Advance Auto Parts (NYSE:AAP) reported a 7% rise in second-quarter profit Thursday, fueled by addition of new stores and strong sales at existing outlets as more customers got their old cars fixed instead of buying new ones (conference call transcript here). Quarterly income was $80.3 million, or 83 cents per share, compared with a year-ago profit of $75.4 million, or 78 cents.
The automotive aftermarket retailer’s quarterly sales rose 7% to $1.32 billion. This includes the addition of 82 new stores in the past 12 months and a 4.8% rise in same-store sales. The rise in comparable-store sales came from a 14.8% increase in commercial or do-it-for-me (DIFM) sales and a 0.7% growth in do-it-yourself (DIY) sales.
Advance Auto has always been striving to improve its supply chain and vendor terms. The company has continued investments in pricing capabilities, merchandising facilities and parts availability, decreased inventory shrink and better store execution. These measures helped in improving the percentage of gross profit in sales to 49.3% from 47.4% in the prior-year period.

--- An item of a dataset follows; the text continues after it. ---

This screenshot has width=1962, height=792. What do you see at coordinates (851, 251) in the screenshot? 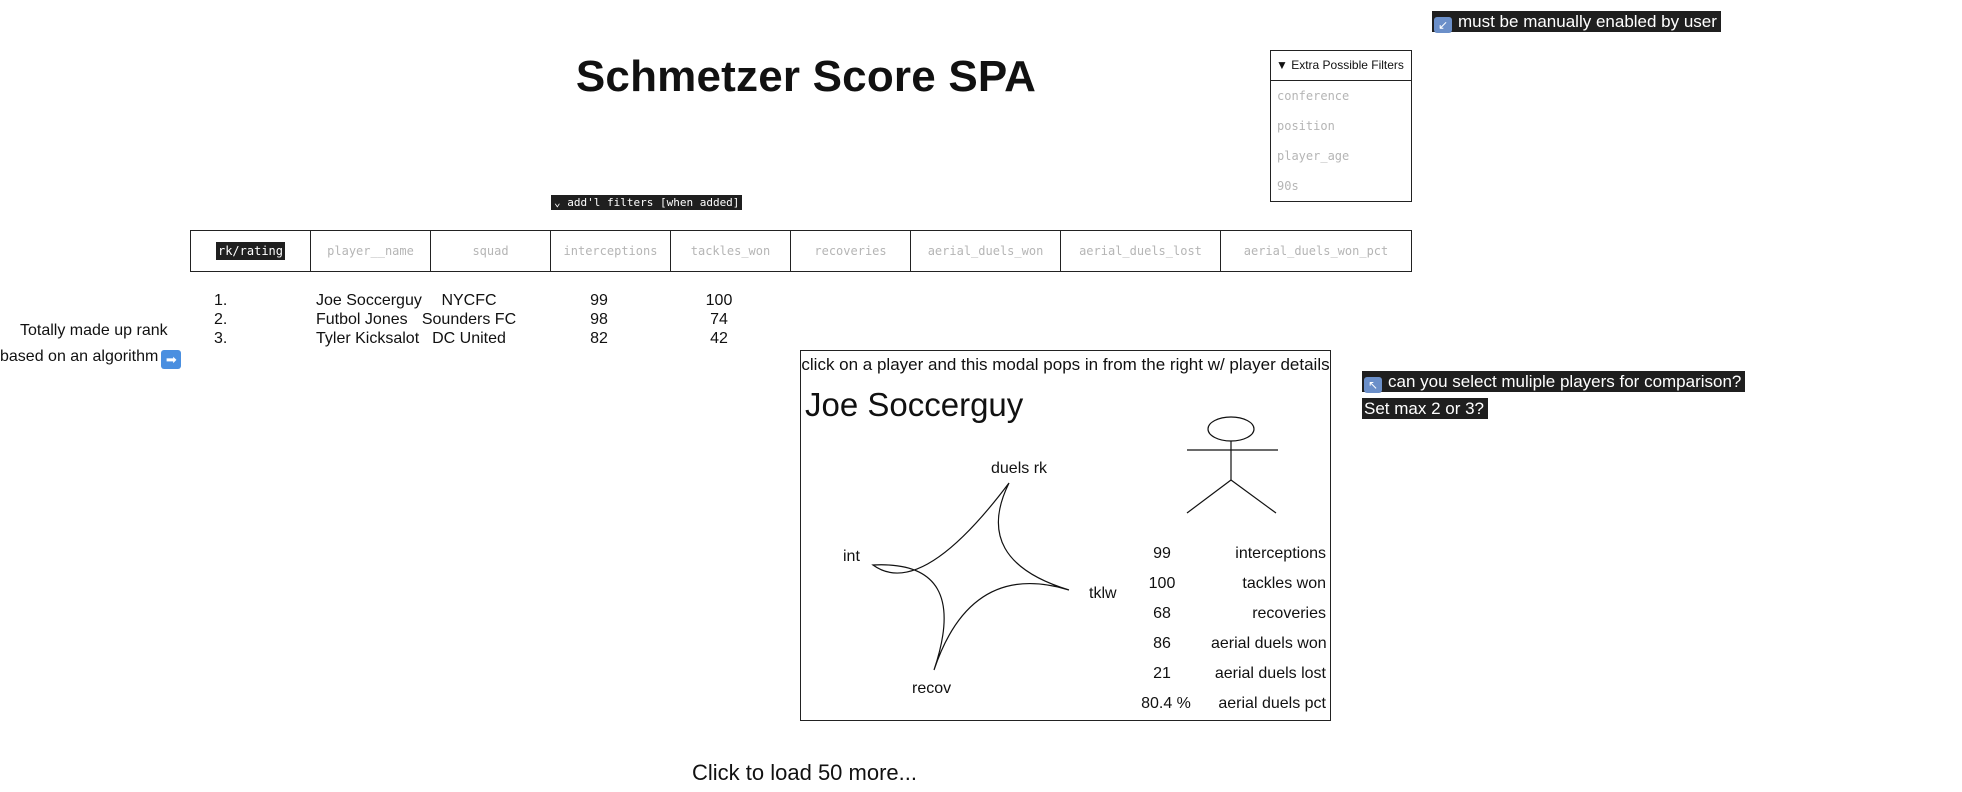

Free cash flow rose 18% to $287.4 million during the quarter and helped the company in reducing its total outstanding bank debt by $173 million from the year-ago level.
Advance Auto continued to aggressively buy back shares. The company repurchased 344,530 shares for $14.4 million during the quarter, reflecting an average price of $41.71. It is now left with $174.6 million from the $250 million share repurchase that its Board of Directors had authorized in May last year.
Advance Auto opened 23 stores and relocated 3 during the quarter. It has also divested 20 stores and plans to get rid of another 40–55 unprofitable stores this year.